Can you print everything from the line containing "coordinates (46, 528)." down to the end of the data below, that line included, without changing any of it?

Data shown
┌──

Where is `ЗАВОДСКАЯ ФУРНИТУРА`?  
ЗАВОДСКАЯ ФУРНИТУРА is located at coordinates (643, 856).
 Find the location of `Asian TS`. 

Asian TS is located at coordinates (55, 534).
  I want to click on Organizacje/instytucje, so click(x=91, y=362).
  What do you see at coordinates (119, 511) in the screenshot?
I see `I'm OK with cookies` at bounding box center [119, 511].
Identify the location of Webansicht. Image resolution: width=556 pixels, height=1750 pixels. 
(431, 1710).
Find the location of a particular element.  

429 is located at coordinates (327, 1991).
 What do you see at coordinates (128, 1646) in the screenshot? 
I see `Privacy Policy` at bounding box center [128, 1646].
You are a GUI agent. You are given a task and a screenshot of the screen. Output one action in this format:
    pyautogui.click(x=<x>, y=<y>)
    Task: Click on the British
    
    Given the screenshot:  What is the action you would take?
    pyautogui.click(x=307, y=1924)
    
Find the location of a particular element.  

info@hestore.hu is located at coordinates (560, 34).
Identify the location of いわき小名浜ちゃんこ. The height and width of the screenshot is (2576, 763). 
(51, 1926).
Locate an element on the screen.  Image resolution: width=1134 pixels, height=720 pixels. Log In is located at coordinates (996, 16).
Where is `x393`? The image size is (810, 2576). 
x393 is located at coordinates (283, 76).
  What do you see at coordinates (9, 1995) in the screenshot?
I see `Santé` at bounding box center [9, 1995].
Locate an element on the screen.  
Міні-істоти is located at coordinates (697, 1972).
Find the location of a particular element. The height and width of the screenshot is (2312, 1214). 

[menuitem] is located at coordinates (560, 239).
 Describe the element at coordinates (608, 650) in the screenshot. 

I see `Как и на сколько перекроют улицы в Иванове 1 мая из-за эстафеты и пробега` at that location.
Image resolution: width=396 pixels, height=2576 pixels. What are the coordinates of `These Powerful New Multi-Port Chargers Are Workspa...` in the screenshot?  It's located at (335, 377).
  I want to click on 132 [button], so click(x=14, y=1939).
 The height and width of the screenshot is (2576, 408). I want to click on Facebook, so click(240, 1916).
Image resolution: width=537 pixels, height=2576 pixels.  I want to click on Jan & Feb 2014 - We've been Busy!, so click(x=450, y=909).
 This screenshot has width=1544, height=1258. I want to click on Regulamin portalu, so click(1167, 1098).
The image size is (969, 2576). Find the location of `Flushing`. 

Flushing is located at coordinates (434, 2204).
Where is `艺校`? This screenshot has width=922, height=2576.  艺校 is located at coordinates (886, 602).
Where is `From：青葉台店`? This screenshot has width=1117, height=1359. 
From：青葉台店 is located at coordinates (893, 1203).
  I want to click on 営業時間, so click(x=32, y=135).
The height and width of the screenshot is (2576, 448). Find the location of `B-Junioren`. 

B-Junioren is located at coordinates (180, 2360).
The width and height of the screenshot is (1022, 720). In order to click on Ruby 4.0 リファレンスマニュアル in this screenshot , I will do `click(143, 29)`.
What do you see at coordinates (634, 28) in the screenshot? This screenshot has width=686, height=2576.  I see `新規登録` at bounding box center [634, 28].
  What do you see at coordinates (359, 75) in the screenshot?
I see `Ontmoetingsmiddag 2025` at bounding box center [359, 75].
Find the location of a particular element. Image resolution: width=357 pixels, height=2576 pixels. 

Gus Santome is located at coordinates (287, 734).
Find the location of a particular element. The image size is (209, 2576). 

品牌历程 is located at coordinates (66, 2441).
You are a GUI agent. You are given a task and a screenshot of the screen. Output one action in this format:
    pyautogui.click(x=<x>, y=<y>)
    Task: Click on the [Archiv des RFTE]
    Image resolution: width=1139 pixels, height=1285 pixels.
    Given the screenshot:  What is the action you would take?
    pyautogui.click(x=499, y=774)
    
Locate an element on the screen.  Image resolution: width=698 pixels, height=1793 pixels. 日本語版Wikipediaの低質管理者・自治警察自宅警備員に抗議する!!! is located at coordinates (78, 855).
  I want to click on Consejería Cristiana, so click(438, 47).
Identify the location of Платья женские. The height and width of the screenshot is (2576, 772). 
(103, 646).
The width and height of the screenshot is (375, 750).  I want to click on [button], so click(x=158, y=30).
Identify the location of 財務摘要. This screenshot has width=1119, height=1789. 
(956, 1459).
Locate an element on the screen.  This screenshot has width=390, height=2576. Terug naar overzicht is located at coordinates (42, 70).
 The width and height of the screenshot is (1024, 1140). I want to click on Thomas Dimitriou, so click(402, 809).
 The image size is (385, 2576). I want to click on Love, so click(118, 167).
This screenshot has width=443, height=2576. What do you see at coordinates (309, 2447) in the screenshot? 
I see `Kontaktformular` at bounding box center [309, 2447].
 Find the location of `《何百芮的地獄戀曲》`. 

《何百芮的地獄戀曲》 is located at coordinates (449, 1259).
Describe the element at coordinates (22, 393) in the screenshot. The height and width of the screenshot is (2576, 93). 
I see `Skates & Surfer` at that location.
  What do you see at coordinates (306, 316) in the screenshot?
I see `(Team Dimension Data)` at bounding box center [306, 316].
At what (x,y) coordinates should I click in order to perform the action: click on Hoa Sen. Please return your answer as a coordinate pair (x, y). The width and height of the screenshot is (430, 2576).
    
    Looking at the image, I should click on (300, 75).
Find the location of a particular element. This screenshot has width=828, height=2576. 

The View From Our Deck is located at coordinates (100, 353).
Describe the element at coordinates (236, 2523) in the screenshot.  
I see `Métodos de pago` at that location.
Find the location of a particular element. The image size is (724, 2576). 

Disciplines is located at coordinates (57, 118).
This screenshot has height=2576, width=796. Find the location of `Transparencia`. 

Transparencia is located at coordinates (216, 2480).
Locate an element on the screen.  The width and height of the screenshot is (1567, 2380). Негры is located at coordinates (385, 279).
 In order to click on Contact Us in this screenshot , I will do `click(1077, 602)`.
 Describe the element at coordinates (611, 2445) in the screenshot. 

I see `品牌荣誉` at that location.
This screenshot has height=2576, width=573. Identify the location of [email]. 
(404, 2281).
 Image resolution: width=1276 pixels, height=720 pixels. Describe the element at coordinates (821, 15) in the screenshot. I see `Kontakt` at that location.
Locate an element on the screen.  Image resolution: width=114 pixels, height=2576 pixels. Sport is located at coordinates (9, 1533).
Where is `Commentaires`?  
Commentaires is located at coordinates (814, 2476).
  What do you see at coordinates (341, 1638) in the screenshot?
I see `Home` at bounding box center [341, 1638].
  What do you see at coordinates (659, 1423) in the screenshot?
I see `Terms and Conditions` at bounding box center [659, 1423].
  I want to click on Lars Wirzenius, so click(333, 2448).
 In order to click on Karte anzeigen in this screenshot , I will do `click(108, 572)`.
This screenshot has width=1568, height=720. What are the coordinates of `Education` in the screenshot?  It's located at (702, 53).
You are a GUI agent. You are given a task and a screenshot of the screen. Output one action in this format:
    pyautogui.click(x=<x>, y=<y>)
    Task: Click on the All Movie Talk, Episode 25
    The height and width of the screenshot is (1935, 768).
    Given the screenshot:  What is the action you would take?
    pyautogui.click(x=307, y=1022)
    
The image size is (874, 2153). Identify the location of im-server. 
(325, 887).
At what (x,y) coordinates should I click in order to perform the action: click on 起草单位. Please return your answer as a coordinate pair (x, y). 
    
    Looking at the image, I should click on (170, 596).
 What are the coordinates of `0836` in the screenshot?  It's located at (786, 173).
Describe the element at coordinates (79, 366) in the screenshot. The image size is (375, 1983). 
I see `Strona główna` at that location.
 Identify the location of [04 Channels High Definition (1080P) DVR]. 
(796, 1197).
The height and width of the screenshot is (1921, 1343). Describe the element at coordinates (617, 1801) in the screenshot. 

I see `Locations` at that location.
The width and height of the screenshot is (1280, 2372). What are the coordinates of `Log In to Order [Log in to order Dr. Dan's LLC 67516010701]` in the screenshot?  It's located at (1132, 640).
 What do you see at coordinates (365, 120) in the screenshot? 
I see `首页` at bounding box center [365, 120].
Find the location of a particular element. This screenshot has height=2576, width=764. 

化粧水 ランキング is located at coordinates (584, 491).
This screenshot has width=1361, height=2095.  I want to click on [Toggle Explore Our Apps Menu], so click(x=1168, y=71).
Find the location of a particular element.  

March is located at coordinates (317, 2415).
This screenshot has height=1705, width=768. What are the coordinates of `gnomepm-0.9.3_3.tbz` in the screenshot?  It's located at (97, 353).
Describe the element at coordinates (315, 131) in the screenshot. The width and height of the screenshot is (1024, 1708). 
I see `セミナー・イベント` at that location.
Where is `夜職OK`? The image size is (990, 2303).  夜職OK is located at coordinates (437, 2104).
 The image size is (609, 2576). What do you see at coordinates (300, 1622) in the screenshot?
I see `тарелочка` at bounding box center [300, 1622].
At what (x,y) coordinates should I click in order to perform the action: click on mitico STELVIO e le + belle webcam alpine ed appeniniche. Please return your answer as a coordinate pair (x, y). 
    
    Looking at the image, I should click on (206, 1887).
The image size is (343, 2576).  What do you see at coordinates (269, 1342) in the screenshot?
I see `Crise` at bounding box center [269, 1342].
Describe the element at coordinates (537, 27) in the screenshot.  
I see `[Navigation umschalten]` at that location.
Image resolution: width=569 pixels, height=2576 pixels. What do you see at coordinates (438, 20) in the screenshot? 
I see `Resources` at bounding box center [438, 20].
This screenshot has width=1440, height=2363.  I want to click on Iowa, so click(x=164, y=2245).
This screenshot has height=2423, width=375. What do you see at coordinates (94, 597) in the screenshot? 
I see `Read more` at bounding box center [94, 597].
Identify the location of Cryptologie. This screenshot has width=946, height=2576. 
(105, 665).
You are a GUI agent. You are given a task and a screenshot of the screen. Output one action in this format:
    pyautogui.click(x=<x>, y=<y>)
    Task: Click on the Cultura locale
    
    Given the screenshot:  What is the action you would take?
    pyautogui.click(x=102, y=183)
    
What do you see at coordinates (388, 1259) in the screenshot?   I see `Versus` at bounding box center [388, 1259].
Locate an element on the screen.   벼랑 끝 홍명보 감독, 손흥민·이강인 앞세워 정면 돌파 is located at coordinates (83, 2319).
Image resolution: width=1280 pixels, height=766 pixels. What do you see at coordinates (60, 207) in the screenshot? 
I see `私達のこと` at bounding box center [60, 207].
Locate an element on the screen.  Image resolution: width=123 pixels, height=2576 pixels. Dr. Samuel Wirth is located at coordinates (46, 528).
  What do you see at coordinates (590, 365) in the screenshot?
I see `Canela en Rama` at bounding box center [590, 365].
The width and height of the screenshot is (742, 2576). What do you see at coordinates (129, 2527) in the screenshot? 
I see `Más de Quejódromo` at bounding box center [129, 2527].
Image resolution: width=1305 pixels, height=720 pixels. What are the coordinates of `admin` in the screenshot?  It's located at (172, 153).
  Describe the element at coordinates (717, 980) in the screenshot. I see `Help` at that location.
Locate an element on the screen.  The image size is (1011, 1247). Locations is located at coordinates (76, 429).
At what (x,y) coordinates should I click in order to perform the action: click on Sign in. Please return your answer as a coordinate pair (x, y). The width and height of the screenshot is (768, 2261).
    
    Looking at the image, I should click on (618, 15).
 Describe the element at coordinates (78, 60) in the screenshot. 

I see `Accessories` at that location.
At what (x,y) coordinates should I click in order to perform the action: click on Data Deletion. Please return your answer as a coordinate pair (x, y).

└──

Result of the task
Locate an element on the screen.  Image resolution: width=123 pixels, height=2576 pixels. Dr. Samuel Wirth is located at coordinates (46, 528).
  What do you see at coordinates (590, 365) in the screenshot?
I see `Canela en Rama` at bounding box center [590, 365].
The width and height of the screenshot is (742, 2576). What do you see at coordinates (129, 2527) in the screenshot? 
I see `Más de Quejódromo` at bounding box center [129, 2527].
Image resolution: width=1305 pixels, height=720 pixels. What are the coordinates of `admin` in the screenshot?  It's located at (172, 153).
  Describe the element at coordinates (717, 980) in the screenshot. I see `Help` at that location.
Locate an element on the screen.  The image size is (1011, 1247). Locations is located at coordinates (76, 429).
At what (x,y) coordinates should I click in order to perform the action: click on Sign in. Please return your answer as a coordinate pair (x, y). The width and height of the screenshot is (768, 2261).
    
    Looking at the image, I should click on (618, 15).
 Describe the element at coordinates (78, 60) in the screenshot. 

I see `Accessories` at that location.
At what (x,y) coordinates should I click in order to perform the action: click on Data Deletion. Please return your answer as a coordinate pair (x, y).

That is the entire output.